Across the European Union, vulture funds have also played a detrimental role in financialising infrastructure and basic services such as housing, notably by buying up non-performing loans from over-extended banks, keen to clean up their balance sheets.

The European Commission is now proposing a ‘Non-Performing Loans’ Directive which would effectively formalise a practice which has seen countless home loans moved out of high street banks, and onto the books of less-regulated shadow banks’ books.  This is a poor and risk-laden attempt to resolve the continued debt and mortgage crisis faced by banks across Europe.

As a candidate for the European Parliament, we are calling on you to pledge to put the needs of people before the profits of vulture funds and:

  • Call for and support EU-wide legislation to combat speculation and litigation by vulture funds on sovereign debt, building on existing national level laws.
  • Oppose the extension of markets for vulture funds under the proposed Non-Performing Loans Directive.

I pledge to support efforts that make the European Investment Bank work for people, not corporations.

What is the European Investment Bank?

The European Investment Bank (EIB) is the financial arm of the European Union – the EU Bank – and it’s the largest multilateral lender in the world.
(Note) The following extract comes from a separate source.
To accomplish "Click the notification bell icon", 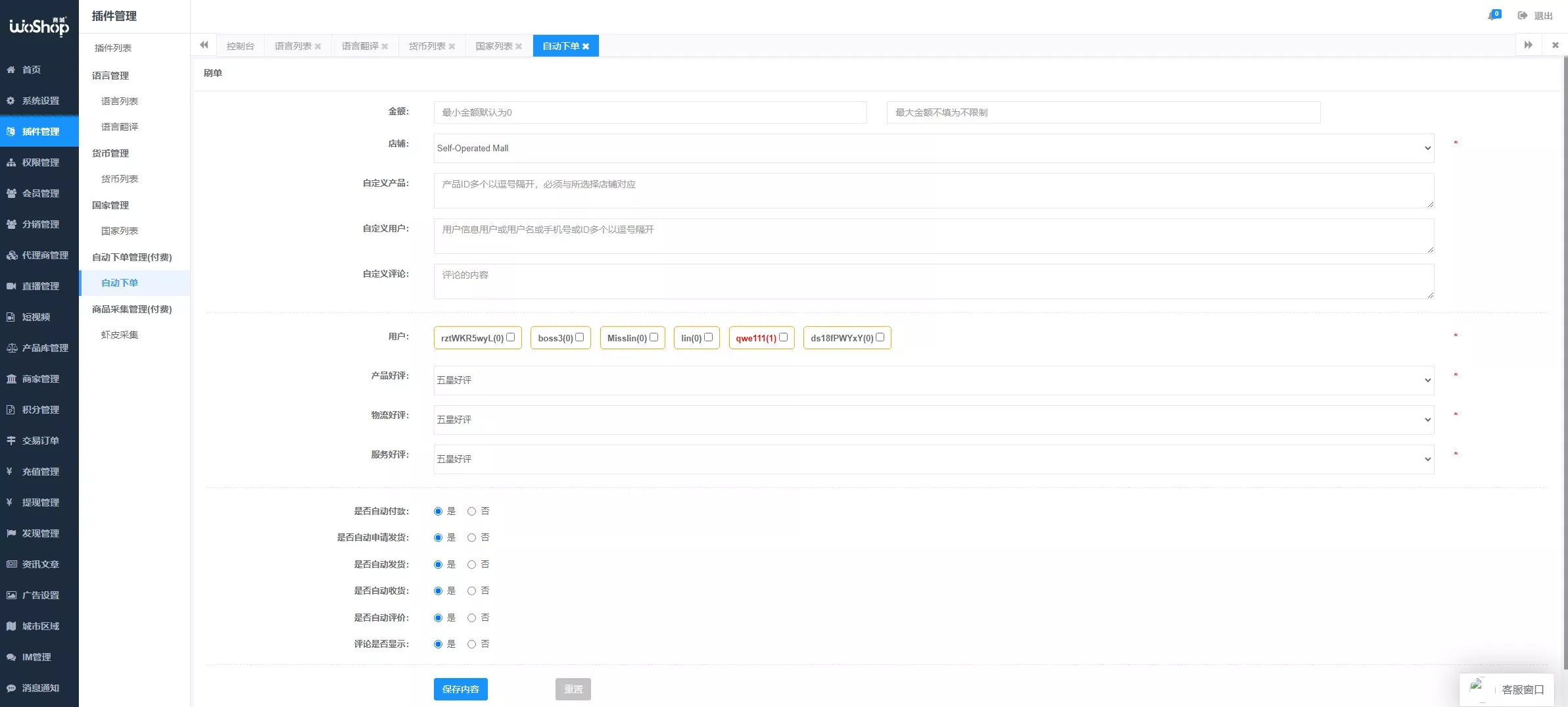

As a public bank, the EIB is mandated to use its investments to drive public policy goals. Unfortunately, currently, the EIB remains a largely unaccountable institution. This needs to change.
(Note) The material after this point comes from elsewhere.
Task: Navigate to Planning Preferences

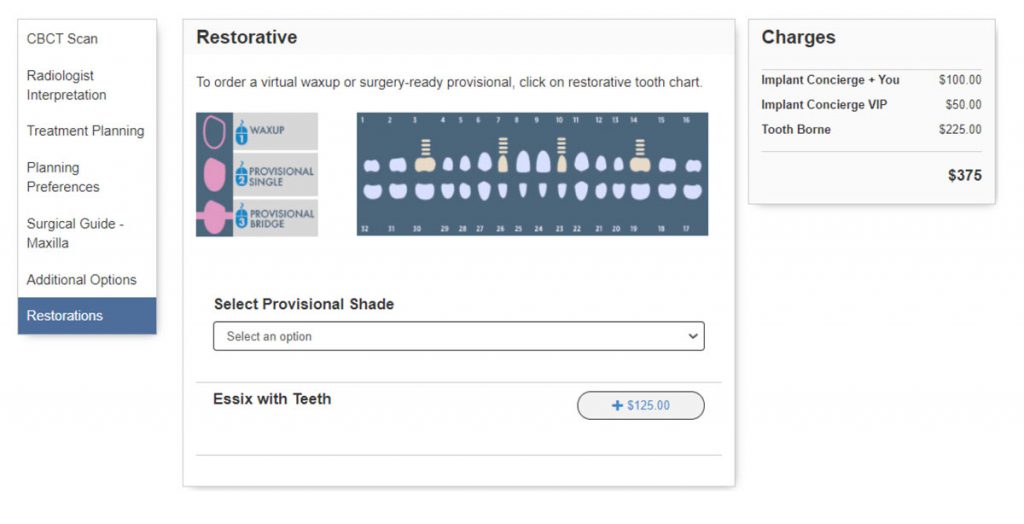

As a candidate for the European Parliament, we are calling on you to back root-and-branch reform of the EIB, including:

  • Making the EIB a climate leader by ensuring its investments align to the Paris Agreement and accelerate a fair transition, instead of continuing to invest in dirty fossil fuels;
  • Prioritising Human Rights: the Bank needs to reinforce its due diligence at project level to ensure the projects it supports respect core values of the EU external action and do not further Human Rights violations.
  • Democratising  the EIB by creating mechanisms for citizen participation in its decision-making, and by enhancing oversight mechanisms to allow, in particular, the European Parliament and the Court of Auditors to better scrutinise its decisions and hold it to account;
  • Making sure that EIB loans fully comply with the United Nations’ responsible sovereign lending principles, and are easy to restructure when a borrower country faces debt crises.)
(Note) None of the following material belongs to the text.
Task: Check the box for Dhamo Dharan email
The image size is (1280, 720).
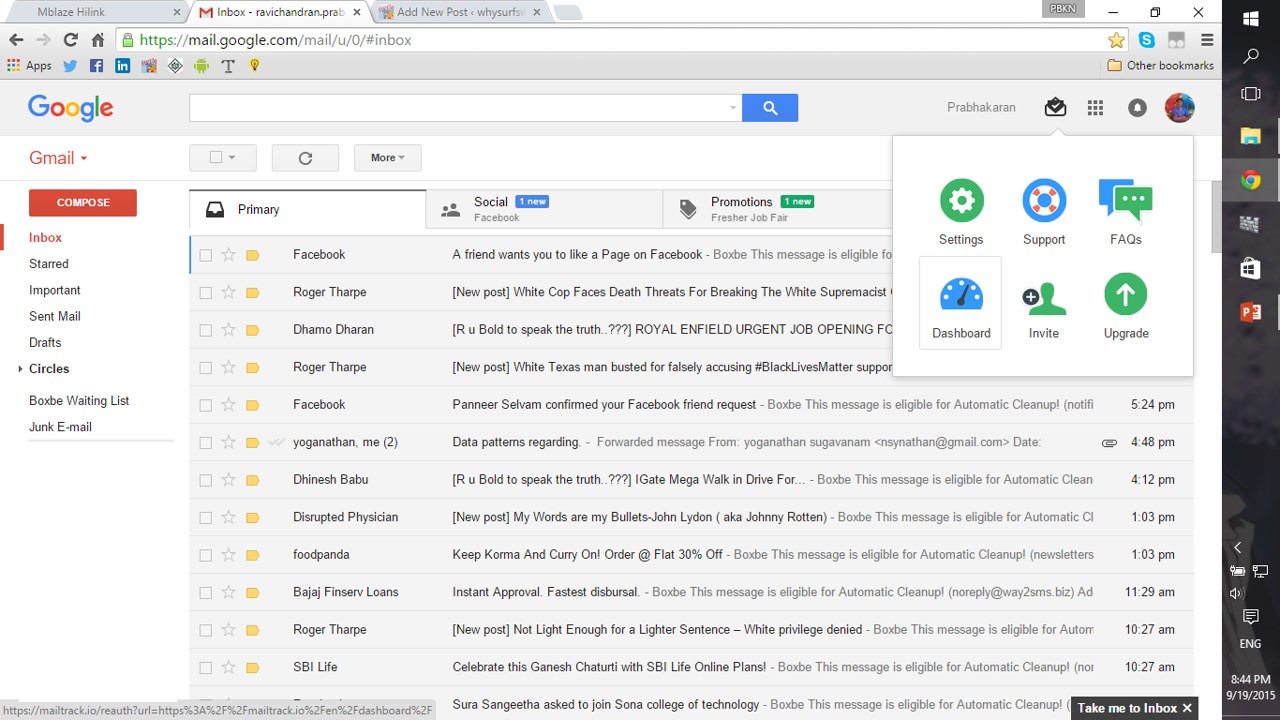Action: [206, 330]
I pledge to oppose the creeping privatisation of the EU’s aid budget, and ensure aid is not used to line the pockets of big corporations.

What is the privatisation of aid?

The European Commission has made much of its plans under the 2021-27 Multi-Annual Financial Framework, to increase its overseas spending by close to 30%. But along with this, has come an increasing emphasis on using for-profit, private corporations to deliver aid, and on ‘blending’, i.e. of subsidising private loans with public money from aid budgets – often in a manner which exposes countries in the Global South to debt and financial instability.

The EU’s aid spending should not be used as a tool to facilitate private investment opportunities. Public-private partnerships (PPPs), have been shown to be more expensive and less effective in achieving their objectives. In addition, they have been shown to increase hidden debt levels for governments in the global south, and increase those countries vulnerabilities to international financial shocks.

The future of EU development finance architecture is currently being discussed in the context of the post-2020 EU budget and by a High-Level Group of wise persons. In this context, the Parliament adopted a revised Neighbourhood, Development and International Cooperation Instrument in which it reinforced key principles and standards to make it a pro-poor and development-oriented instrument.

Nevertheless, key concerns remain about the priority given to public-private partnerships, publicly-backed private finance and blended finance in this prominent future instrument of EU aid policy and delivery.

Therefore, we call on you, as a candidate for the European Parliament, to push for an accountable and transparent development finance architecture which prioritises the sustainable development and well-being of citizens and territories where investments are targeted.